# ohio river pike and muskie???



## isaiashortie (Oct 24, 2009)

has anyone caught any out of the river


----------



## Phish_4_Bass (Sep 18, 2008)

yes. several.


----------



## isaiashortie (Oct 24, 2009)

how have you caught them and where


----------



## Phish_4_Bass (Sep 18, 2008)

tribs and dams some in main part of the river too
numerous techniques, mainly trial and error. research it and find what works for you. It is called fishing after all.


----------



## kyfisherman (Jun 14, 2005)

I caught one muskie that went about 15 inches - at the anderson ferry, near cincinnati, on a white jig/grub.


----------



## Stripers4Life (May 2, 2007)

hummm..............................!#!!!!!!


----------



## rdhoppy (May 3, 2009)

gee thanks for the great info phish. don't give out all your secrets


----------



## riverKing (Jan 26, 2007)

I have hooked several (skis) and lost them all, two one big swimbaits and one on a blade. creek mouths with ski populations and if there are marinas near them will all have fish, below certain dams I hear they turn up fairly often, atleast when you shock them.
BTW, just because they are there, does not mean they are targetable, if you want to actaully fish for any esox, you need to go inland. an example of how rare they are, in 6 months of electroshocking that river between two boats two where shocked, on in a trib and one in pittsburg, both juvi's, goodluck catching them.


----------



## ChrisB (May 13, 2004)

Hey riverking, how many watts where you guys putting out? A lot of times when we were shocking deep lakes and the Hocking river we had problems getting larger fish near the bottom. We knew they where there, and got them with seins, but they were not in shock like the smaller fish.


----------



## Salmonid (Apr 14, 2004)

I got a small musky a few weeks back in a cast net near Schmidt Ramp ( Cinci) I might add that pike and muskies because of there long shape, are very hard to shock up, they tend to sense the electric field and scoot out of range before the paralysis sets in. This is why nets are used for muskies when capturing at inland lakes.

Salmonid


----------



## riverKing (Jan 26, 2007)

we ran 8 amps I think, its been a while
no matter what you run big fish deeper than about 5ft will be a problem, if they are moving at all they can get totally hit and just slide through the field, and like mark said, esox dont shock very well, in fact those are the only ones I have seen shocked personally
this is the reason that even though shocking is alot of fun, I feel that siening when feasable, is the most effective way to find out whats really there


----------



## eyecatcher929 (Dec 3, 2009)

maybe i dont know, but since when is shocking or seining or castnetting gamefish legal in the state of ohio unless ur a part of research for the game commision? Just curious cause i have never heard of that.


----------



## Salmonid (Apr 14, 2004)

When I was castnetting, I was targeting shad and caught the small muskie by accident, as I often catch crappies, bluegills, bass and other gamefish, they are always released per state law.

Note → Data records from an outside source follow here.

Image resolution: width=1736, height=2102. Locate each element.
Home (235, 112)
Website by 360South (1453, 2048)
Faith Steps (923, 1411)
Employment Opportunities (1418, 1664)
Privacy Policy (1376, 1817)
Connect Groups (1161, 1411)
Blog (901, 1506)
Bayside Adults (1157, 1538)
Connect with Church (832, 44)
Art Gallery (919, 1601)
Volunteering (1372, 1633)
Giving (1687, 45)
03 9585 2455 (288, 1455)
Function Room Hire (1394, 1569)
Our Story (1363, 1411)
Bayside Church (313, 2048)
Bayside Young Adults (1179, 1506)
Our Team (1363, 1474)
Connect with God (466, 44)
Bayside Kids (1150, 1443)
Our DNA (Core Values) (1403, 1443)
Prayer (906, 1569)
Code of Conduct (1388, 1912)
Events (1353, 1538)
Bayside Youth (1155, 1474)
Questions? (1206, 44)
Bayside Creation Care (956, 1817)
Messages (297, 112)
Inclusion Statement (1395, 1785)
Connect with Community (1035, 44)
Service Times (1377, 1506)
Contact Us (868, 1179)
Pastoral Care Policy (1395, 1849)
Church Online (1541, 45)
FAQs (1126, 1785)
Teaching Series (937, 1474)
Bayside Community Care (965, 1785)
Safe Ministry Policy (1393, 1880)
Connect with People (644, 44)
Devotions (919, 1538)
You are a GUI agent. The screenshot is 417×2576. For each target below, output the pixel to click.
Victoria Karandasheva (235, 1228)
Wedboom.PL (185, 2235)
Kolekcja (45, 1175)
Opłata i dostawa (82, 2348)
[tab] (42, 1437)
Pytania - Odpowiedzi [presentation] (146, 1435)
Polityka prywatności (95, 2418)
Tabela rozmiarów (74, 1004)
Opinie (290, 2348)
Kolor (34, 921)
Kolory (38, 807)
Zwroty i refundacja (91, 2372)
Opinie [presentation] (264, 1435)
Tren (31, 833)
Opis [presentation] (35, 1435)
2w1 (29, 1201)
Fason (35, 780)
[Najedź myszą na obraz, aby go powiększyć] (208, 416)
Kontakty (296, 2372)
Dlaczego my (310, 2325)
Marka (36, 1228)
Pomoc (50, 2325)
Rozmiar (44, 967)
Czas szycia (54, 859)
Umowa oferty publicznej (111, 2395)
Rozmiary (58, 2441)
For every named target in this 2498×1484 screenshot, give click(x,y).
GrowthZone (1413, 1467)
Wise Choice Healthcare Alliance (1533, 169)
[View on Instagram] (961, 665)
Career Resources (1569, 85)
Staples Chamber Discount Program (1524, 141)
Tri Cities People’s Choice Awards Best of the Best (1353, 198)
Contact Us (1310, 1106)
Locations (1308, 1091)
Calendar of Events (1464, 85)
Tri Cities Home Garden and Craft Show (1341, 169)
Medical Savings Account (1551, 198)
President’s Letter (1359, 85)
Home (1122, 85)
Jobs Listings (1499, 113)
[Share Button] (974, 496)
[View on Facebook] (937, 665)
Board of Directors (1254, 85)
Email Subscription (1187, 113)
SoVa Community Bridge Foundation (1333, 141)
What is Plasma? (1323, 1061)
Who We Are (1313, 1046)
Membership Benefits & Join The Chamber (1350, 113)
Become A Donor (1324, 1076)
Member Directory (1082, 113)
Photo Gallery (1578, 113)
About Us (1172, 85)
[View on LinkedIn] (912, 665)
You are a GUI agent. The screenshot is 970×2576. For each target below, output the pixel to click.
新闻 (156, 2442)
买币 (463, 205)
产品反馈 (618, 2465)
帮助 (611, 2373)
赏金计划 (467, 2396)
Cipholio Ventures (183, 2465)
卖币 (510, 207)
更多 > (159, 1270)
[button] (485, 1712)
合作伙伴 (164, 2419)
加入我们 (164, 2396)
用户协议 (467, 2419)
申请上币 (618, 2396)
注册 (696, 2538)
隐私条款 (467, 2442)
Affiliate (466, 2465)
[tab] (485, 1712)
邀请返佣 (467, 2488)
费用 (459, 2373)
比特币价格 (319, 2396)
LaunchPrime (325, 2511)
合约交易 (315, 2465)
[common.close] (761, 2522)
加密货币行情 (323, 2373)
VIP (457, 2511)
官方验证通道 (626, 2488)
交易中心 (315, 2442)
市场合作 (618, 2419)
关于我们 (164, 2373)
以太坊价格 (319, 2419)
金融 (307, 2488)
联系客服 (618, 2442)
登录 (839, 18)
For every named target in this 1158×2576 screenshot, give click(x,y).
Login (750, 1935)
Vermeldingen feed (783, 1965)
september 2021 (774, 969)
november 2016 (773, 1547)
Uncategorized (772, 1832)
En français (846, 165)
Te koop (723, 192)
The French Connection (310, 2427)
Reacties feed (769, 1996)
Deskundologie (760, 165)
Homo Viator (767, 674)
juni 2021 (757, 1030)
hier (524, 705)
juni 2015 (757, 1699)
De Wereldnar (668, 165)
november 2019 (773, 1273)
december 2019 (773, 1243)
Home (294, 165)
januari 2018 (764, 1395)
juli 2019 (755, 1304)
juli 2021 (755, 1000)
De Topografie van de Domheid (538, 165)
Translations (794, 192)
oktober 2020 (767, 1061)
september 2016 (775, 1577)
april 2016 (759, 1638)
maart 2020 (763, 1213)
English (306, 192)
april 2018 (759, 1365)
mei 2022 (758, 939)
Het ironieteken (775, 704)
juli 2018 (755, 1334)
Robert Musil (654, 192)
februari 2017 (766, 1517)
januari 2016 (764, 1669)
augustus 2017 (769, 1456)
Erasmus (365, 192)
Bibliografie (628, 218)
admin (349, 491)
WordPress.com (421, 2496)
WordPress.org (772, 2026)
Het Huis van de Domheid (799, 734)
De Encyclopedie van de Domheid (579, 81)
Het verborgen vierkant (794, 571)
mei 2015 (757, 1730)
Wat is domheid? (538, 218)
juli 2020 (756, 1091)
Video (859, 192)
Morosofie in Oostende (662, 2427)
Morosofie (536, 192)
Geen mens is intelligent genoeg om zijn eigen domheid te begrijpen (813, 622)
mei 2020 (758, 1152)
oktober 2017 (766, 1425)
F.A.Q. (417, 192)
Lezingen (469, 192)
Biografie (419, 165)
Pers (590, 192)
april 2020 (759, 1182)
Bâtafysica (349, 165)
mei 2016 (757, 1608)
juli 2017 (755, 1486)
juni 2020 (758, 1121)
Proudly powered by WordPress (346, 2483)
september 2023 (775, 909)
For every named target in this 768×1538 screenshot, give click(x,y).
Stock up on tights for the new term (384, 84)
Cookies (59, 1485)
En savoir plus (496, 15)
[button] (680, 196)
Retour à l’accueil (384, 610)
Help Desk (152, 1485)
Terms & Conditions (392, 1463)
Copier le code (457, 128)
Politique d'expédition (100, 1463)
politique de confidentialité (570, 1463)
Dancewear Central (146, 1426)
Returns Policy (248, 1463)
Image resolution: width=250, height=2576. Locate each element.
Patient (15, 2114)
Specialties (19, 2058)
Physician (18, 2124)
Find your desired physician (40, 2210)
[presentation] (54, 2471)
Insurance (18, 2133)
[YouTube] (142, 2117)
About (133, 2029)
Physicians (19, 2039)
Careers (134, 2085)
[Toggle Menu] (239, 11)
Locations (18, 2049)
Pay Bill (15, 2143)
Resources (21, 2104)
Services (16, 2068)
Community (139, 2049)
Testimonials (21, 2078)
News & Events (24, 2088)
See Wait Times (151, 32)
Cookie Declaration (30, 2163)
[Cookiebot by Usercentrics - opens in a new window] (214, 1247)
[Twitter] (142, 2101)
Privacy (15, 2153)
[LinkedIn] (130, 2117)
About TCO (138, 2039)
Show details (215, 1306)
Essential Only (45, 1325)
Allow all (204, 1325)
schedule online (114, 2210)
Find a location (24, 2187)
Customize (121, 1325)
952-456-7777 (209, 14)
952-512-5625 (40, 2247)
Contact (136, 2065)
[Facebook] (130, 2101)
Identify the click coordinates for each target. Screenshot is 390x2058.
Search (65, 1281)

I also have helped electroshock with KYDNR, ODNR, Ohio EPA, Federal EPA,USGS, 5 Rivers metro Parks and some private companies that have permits to shock on private watersheds for studies. Yopu are correct, you Must have a permit or be with a "official" group to be able to Electroshock . Good point and i know the others on this discussion have worked with some professional groups as well, I was always a vollunteer. 

Salmonid


----------



## bbrowwn7 (Nov 26, 2009)

caught 2 muskie a couple weeks ago, at tygarts creek below the greenup dam, both was 28 inhes, one on spinnerbait one on crankbait


----------